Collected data
------------------------------------------------------------
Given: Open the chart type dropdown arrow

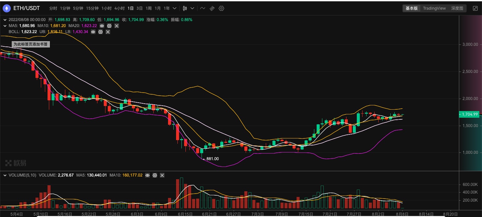Looking at the screenshot, I should tap(193, 8).
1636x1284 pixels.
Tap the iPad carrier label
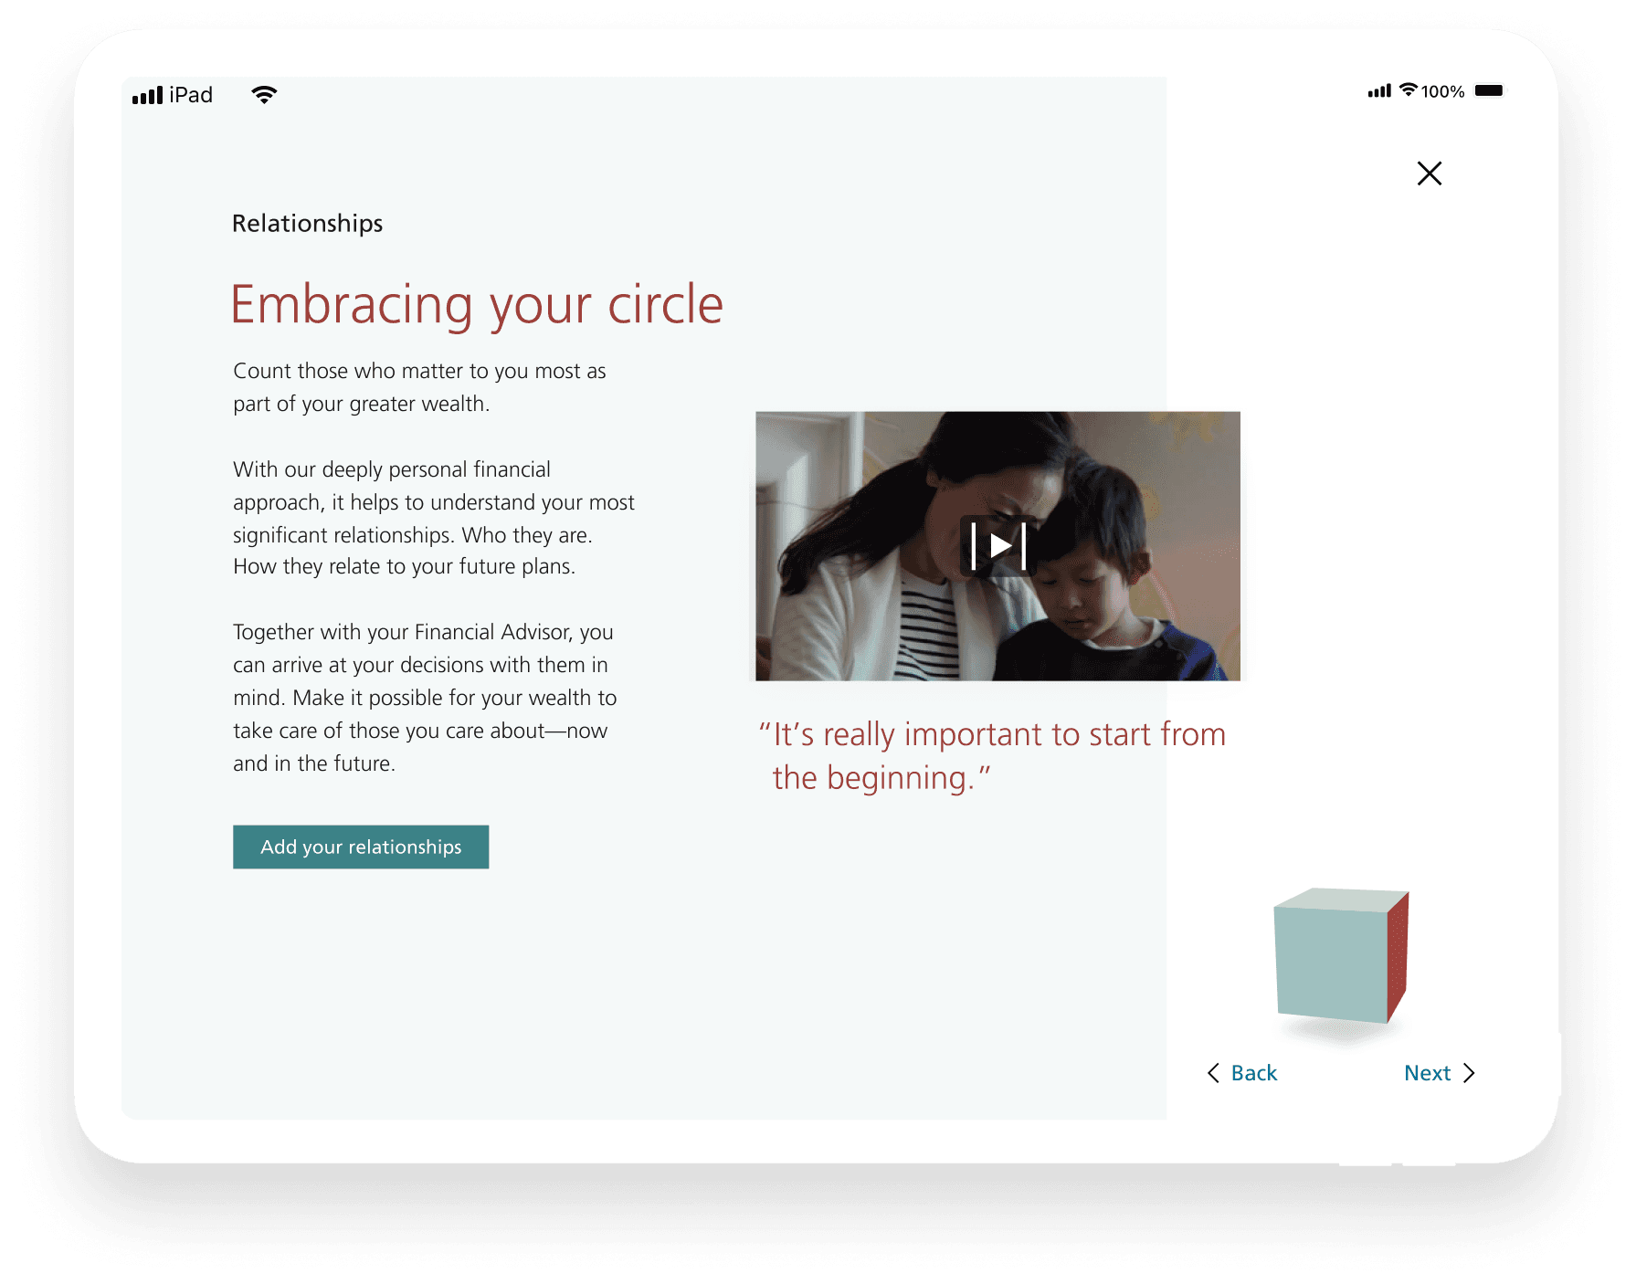pyautogui.click(x=191, y=95)
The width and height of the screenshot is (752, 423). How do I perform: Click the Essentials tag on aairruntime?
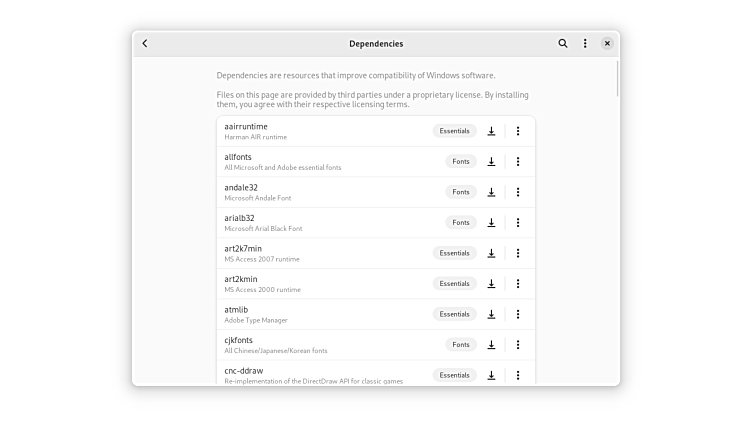[454, 131]
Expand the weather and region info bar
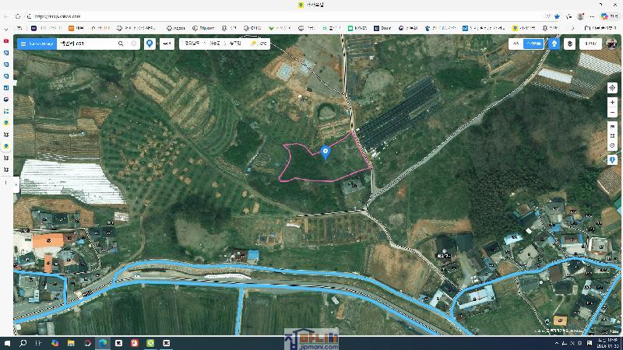 [x=225, y=44]
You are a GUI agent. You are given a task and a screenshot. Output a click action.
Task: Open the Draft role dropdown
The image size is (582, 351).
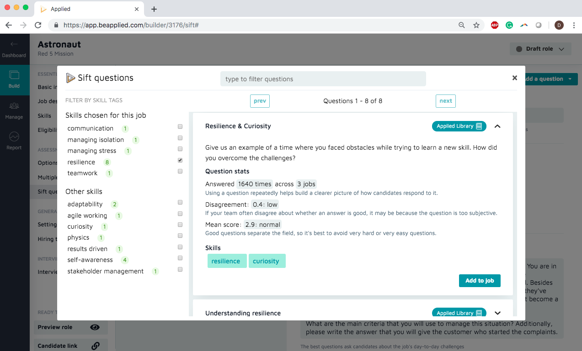click(540, 49)
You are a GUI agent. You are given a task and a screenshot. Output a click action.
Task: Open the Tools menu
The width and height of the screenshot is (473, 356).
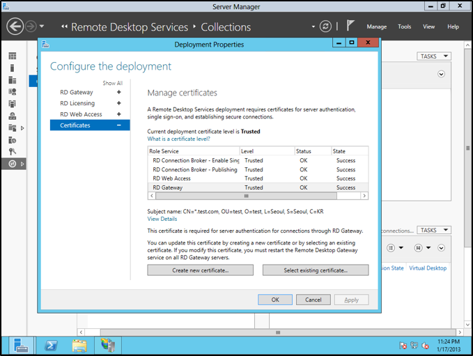click(404, 26)
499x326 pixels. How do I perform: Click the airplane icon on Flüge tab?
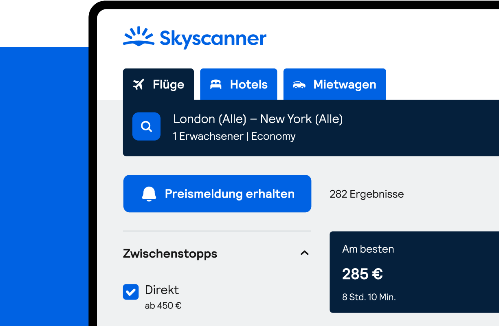(x=139, y=84)
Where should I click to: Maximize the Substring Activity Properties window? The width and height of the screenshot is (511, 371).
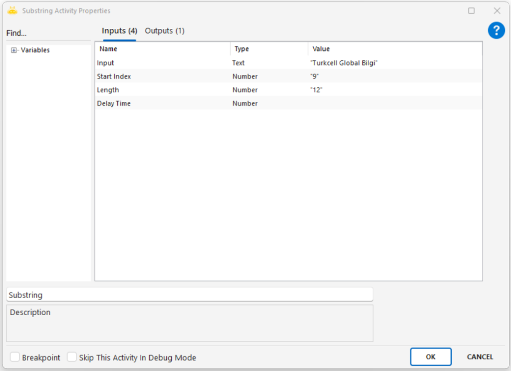click(471, 10)
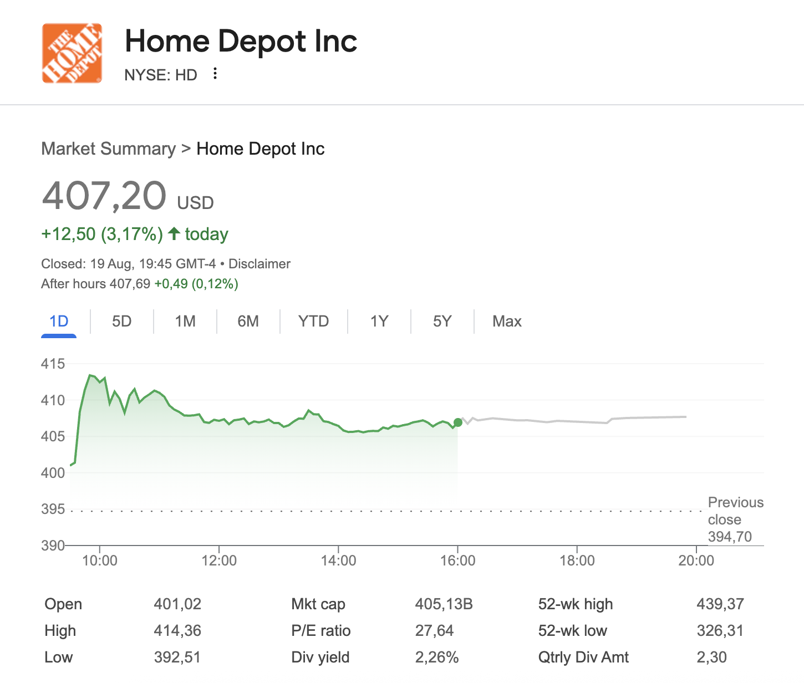The height and width of the screenshot is (683, 804).
Task: Open the Market Summary breadcrumb link
Action: [x=108, y=149]
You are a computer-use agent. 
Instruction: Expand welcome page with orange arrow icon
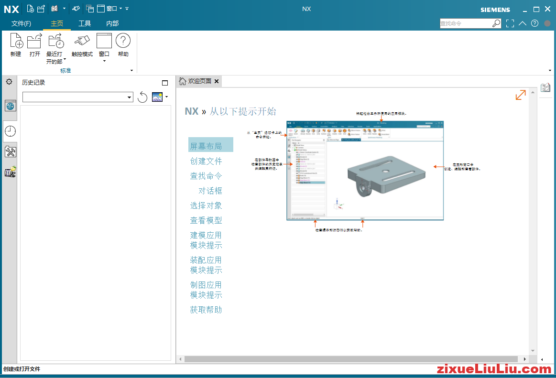pyautogui.click(x=521, y=95)
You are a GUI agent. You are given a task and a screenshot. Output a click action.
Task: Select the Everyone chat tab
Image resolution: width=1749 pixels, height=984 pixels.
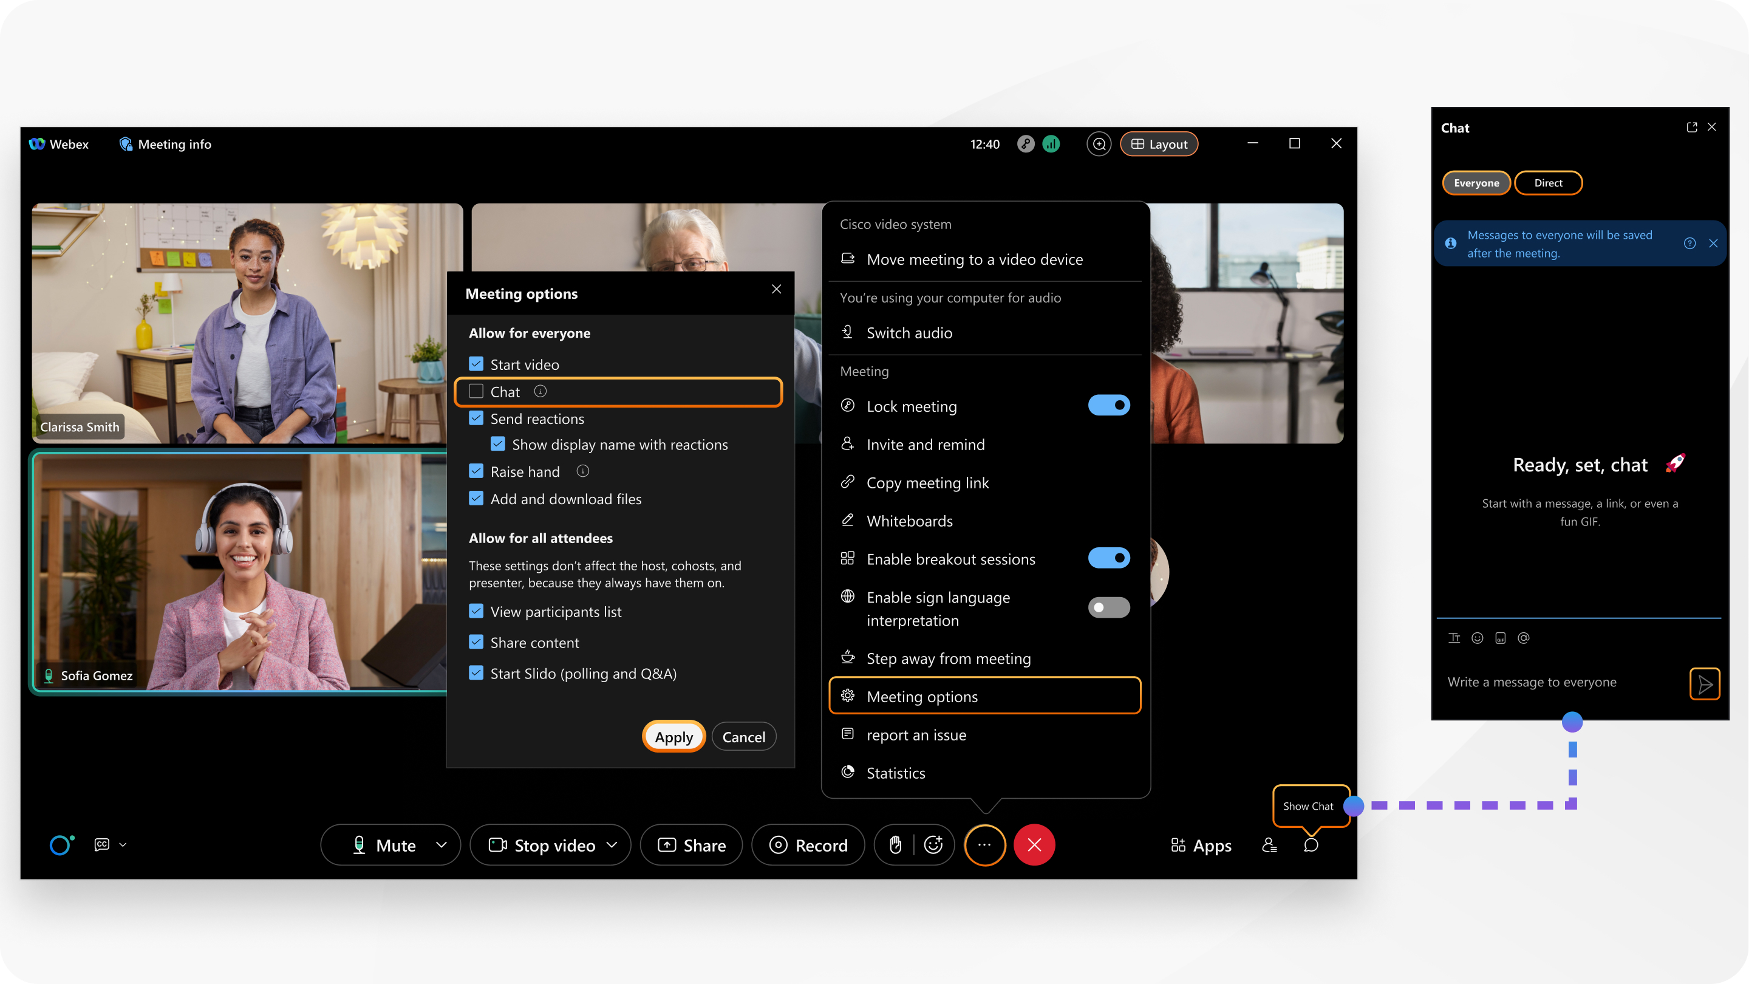point(1476,183)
------------------------------------------------------------
- PROBLEM REQUIREMENTS
Where an entry holds an image, drop the image and copy the remaining text exactly.

- ANSWER TO THIS PROBLEM
Given: Open the chart type dropdown arrow

Looking at the screenshot, I should tap(193, 8).
1636x1284 pixels.
Tap the iPad carrier label
pyautogui.click(x=191, y=95)
The width and height of the screenshot is (752, 423). How do I perform: Click the Essentials tag on aairruntime?
[454, 131]
Expand the weather and region info bar
 [x=225, y=44]
You are a GUI agent. You are given a task and a screenshot. Output a click action.
Task: Open the Draft role dropdown
The image size is (582, 351).
click(540, 49)
You are a GUI agent. You are given a task and a screenshot. Output a click action.
Task: Open the Tools menu
The width and height of the screenshot is (473, 356).
click(404, 26)
499x326 pixels. How do I perform: Click the airplane icon on Flüge tab?
(x=139, y=84)
Where should I click to: Maximize the Substring Activity Properties window? The width and height of the screenshot is (511, 371).
click(471, 10)
The height and width of the screenshot is (683, 804).
Task: Open the Market Summary breadcrumb link
Action: [x=108, y=149]
You are a computer-use agent. 
Instruction: Expand welcome page with orange arrow icon
pyautogui.click(x=521, y=95)
You are a GUI agent. You are given a task and a screenshot. Output a click action.
Task: Select the Everyone chat tab
Image resolution: width=1749 pixels, height=984 pixels.
point(1476,183)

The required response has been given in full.